Does Government have a Role in the Evolution of Payment Systems?


Lawmakers cannot define a payment hub. When they try, they make laws like defining pi as 3.141 to make construction budgets (and therefore timed payments) precise. Other than being really funny (forgive my odd sense of humor), such bizarre attempts raise a legitimate question, namely, does government influence on payment system architecture needlessly force modifications or does it have a benefit. 
  
I think payment hub design requires data elements that support the only legitimate government concern, taxes, and fight back on government encroachment on anonymity due to cross border or value inspections. Governments wanting to know specifics of transactions traveling within payment systems need warrants based on probable cause other than detection of a large value because of a large tax payment.   

I am not naïve; governments can, have, and will use payment systems, like any other commercial infrastructure, as a weapon or an intelligence platform, so be it, but that requirement should not influence efficient design. This discussion leads naturally to a question of a cash pools, their union, and the obvious attraction they garner from thieves and governments alike.
No reader yet has contradicted me on the published premise that payment systems require speed between initiation and settlement to reduce risk. So why are we not seeing various economic sectors teaming together to form small value gross real time payment systems (SVGRTP) based however loosely on the Bum’s Pocket I described earlier in this blog

My vision of a patron at say an Indian casino in Michigan with a windfall of winnings, leaving with nothing more than a passport, and traveling to Macau and back without a payment card, cash, or anything except the ability to transfer funds immediately from the casino to the taxi, the airline, the hotels, the restaurants, and tips in cash when required, without any trepidation, remains only a vision.

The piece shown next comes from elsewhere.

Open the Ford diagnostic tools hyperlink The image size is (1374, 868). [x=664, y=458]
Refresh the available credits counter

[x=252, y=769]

Certainly the toothless antitrust authorities in the US do not stand in the way and the other G20 nations endorse cross small value transfers using the haphazard pull methodologies implemented by cards and other tokens set up in advance under careful host government scrutiny. Why financial institutions let large payment networks dictate the relationship between them and their retailers and force apart their natural conduit of fund movement remains a true mystery.

I do understand the reluctance of financial institutions (FI) to meddle with a working system regardless of leaky pipes and archaic data structures. However, at what point do FI look around and realize that their customers demand rapid movement of their funds in a secure reliable way and they will go elsewhere to get that service as manifested by growth of private label and pre paid cards. True governments such as the US making prohibitions for instance on gambling, requiring funds reporting, allowing the immediate ex-judicial seizure of cash in or out of bank accounts, enforcing card issuer and payment network monopolies by allowing the price fixing of fees, and many other nanny policies increase the search for alternate payment methodologies. However, FIs need to pull their collective heads out of the sand and compete in a realistic manner or they will find themselves on the losing end of a retailer revolt that creates self sustaining models of the bum’s pocket.